Given the fact that I had been coming to the Arabian Gulf for 20 years, the development in the region had been staggering – Dubai had really placed itself on the global stage. In 1993 when I first arrived, it was a quiet, dusty port city with lots to discover. 20 years later it had become one of the worlds most visited cities and the quiet dusty corners and been replaced by shopping malls and hotels.
I had already performed with pearl diving musicians in Kuwait and Bahrain and I became curious about the whereabouts of the pearl divers in the UAE. The idea of making a film about this journey was exciting so after 18 months months of research, discussion and decision making, cameraman Ray Haddad and I set out on a journey in the UAE, in search of the last remaining pearl divers. Part of the vision for this film was to explore a musical collaboration with the pearl divers, and to host a concert with them, as the joy of shared music is a dynamic platform for intercultural dialogue.
The media in the UAE were very responsive and excited about our quest, as were the BBC in the UK, who followed us with great interest. We began our search in Ras Al Khaimah. I love RAK as the Emiratis up there are full of life and are not afraid to speak their minds, about anything. We found the fisherman’s cafe and majilis and began talking to the old guys as they played dominos and cards and drank coffee.
It became apparent that the kind of ‘joy’ i was searching for was not present. You could compare it to interviews with World War II veterans. Memories of hardship, death, sadness, and how Sheikh Zayed had saved them with the discovery of the ‘Black Gold’. By the time the sun set in RAK on that first day, Ray and I found ourselves sitting in silence, knowing that the kind of film we set out to make, was not going to happen.
To cut a long story short, Ray and I filmed for 2 weeks in that October of 2014, it was a very intense time, exhausting and challenging for both of us. We parted company at the end of November and sat on the footage for a while. Months in fact. In June 2015, after assembling a rough cut we decided that there was not a viable film to be made and decided to call it a day.
For the next 12 months, I would wake every morning, with Grain of Sand on my mind. I just knew there was a film to be made but didnt know where or how.

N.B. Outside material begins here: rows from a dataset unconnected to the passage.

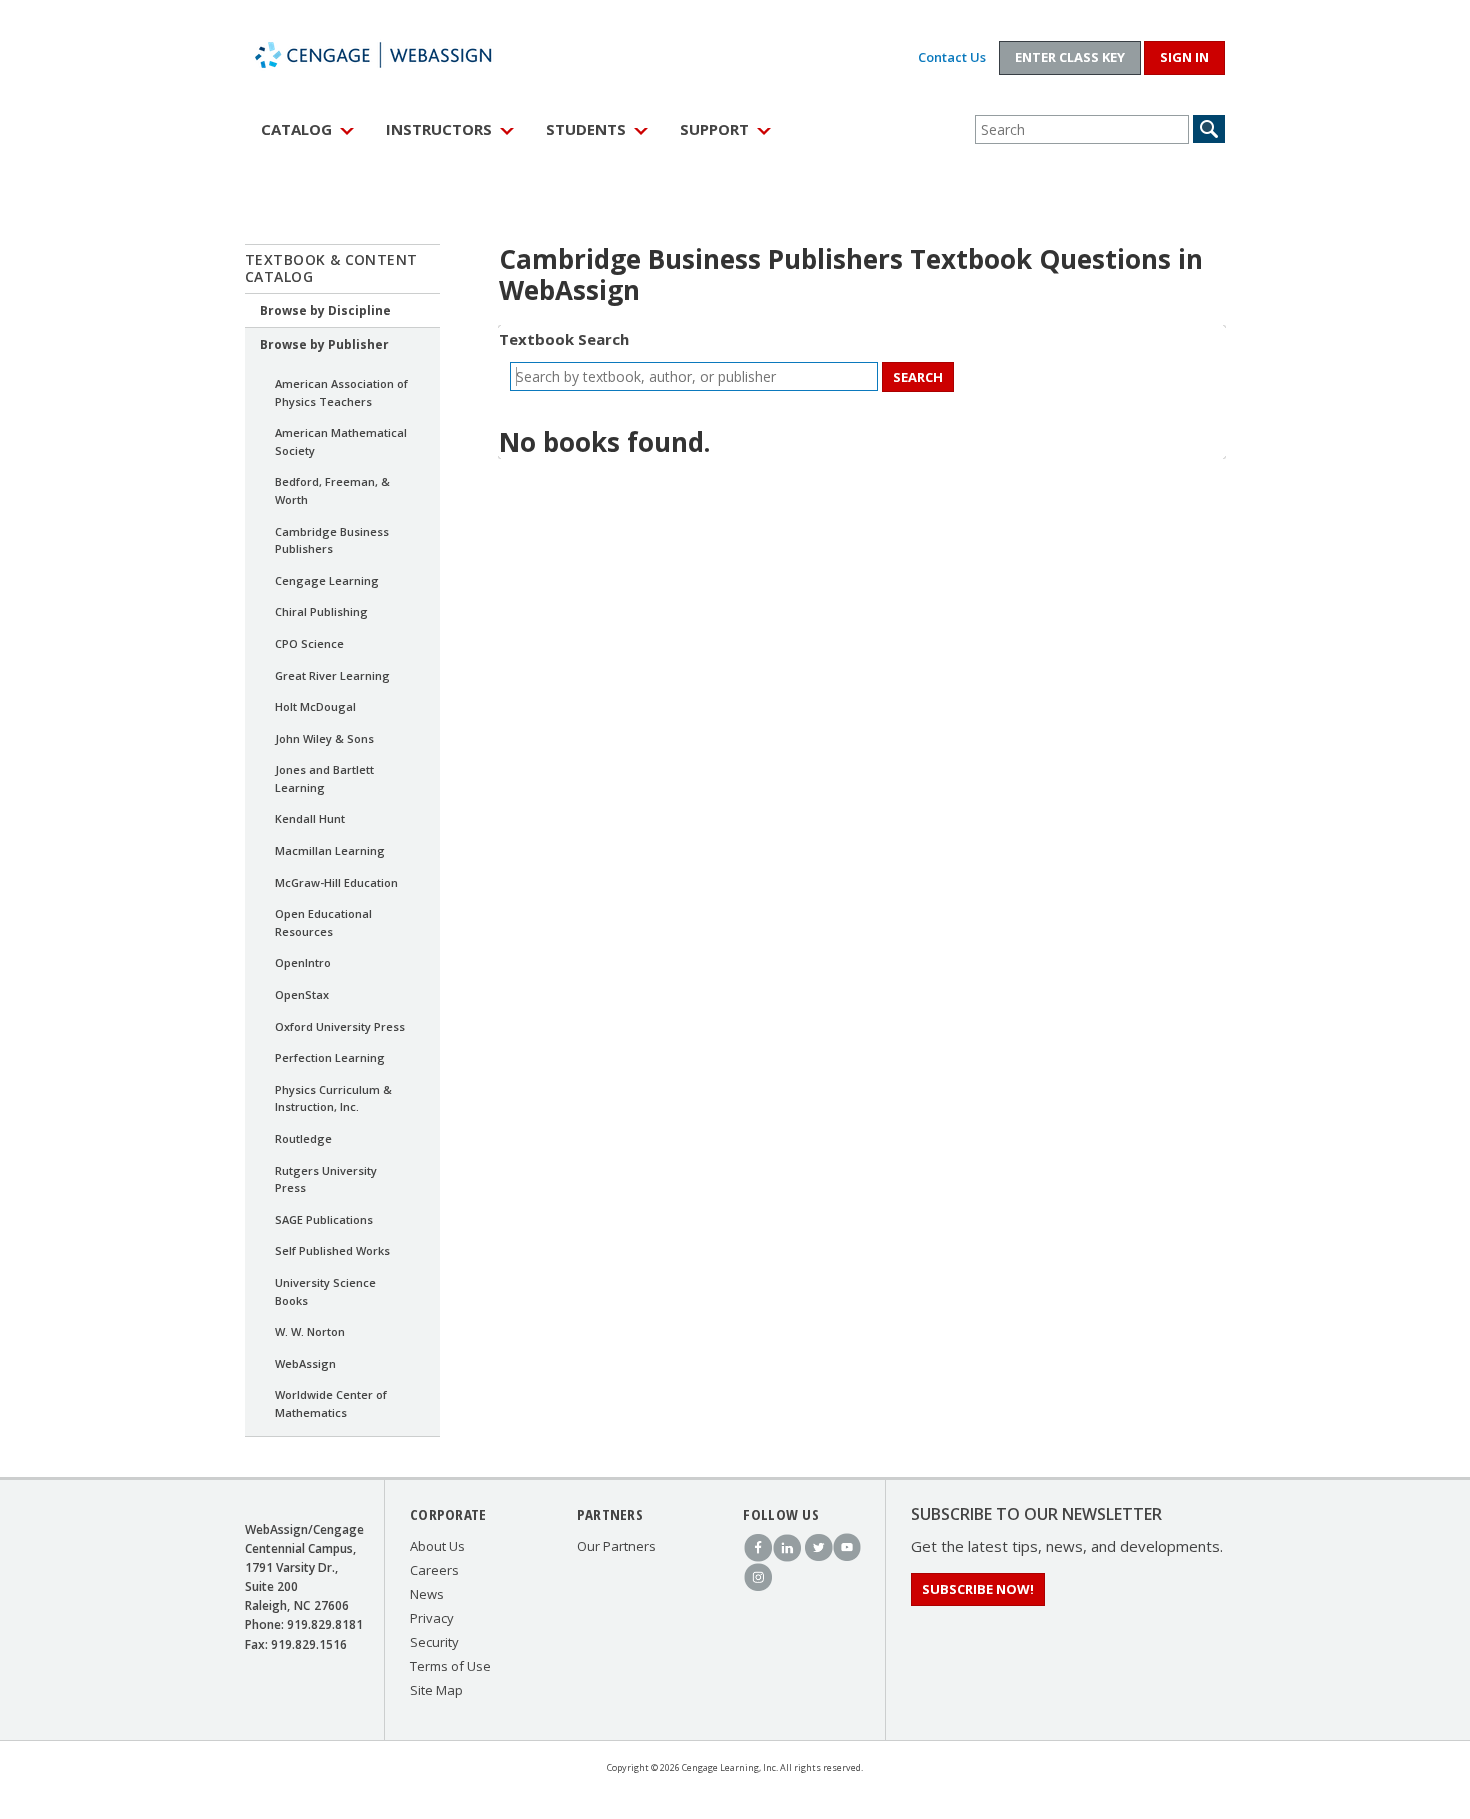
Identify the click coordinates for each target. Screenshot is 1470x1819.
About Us (437, 1546)
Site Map (436, 1690)
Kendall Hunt (310, 818)
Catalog (296, 129)
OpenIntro (303, 962)
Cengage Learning (327, 580)
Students (586, 129)
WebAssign (395, 55)
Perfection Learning (330, 1057)
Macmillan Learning (330, 850)
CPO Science (309, 643)
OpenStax (302, 994)
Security (434, 1642)
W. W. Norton (310, 1331)
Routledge (303, 1138)
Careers (434, 1570)
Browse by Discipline (325, 310)
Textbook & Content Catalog (331, 268)
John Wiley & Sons (324, 738)
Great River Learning (332, 675)
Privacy (432, 1618)
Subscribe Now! (978, 1589)
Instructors (439, 129)
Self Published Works (332, 1250)
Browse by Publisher (324, 344)
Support (714, 129)
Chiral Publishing (321, 611)
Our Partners (616, 1546)
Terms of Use (450, 1666)
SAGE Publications (324, 1219)
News (427, 1594)
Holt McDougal (315, 706)
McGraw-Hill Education (336, 882)
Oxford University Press (340, 1026)
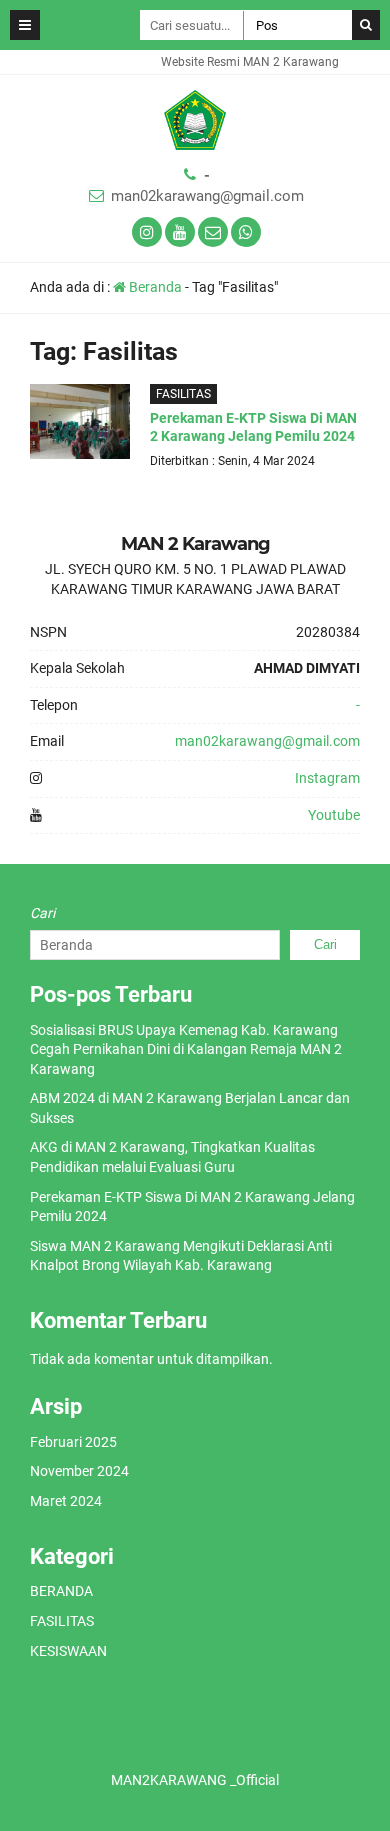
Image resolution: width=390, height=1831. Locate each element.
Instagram (327, 778)
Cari (42, 913)
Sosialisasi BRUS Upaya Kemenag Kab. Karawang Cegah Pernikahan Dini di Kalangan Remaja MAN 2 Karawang (186, 1049)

Then through a conversation with an artist friend, she suggested I go back to Bahrain, where the story had begun for me in 1999. She was absolutely right, I felt stirred again. So in August 2016 I headed to Bahrain in search of a pearl diving group.
Within a few days I found myself sitting with a group of 25 men singing pearl diving songs in Muhurraq. It was a moving experience and I immediately decided to continue the film with this group, so I continued the crowd funding campaign (which had been on pause since 2014) and raised the money to bring Toby Watts, from Far North Film, to Bahrain.
In February 2017, Toby and I spent 2 weeks following the pearl diving musicians from Dar Burshaid & Shabab Al Hidd, and flute player Ahmed Al Ghanem. I had arranged a concert for us at La Fontain in Manama, so the film was partly a build up to this concert.
Without giving too much away, the journey was incredible. A huge contrast to the atmosphere in the UAE, but in retrospect, the footage of the two journies really compliment each other.
After almost 5 years since the journey began, the story is ready. There is something important and poignant in all of this and I am excited to be able to finally tell this story.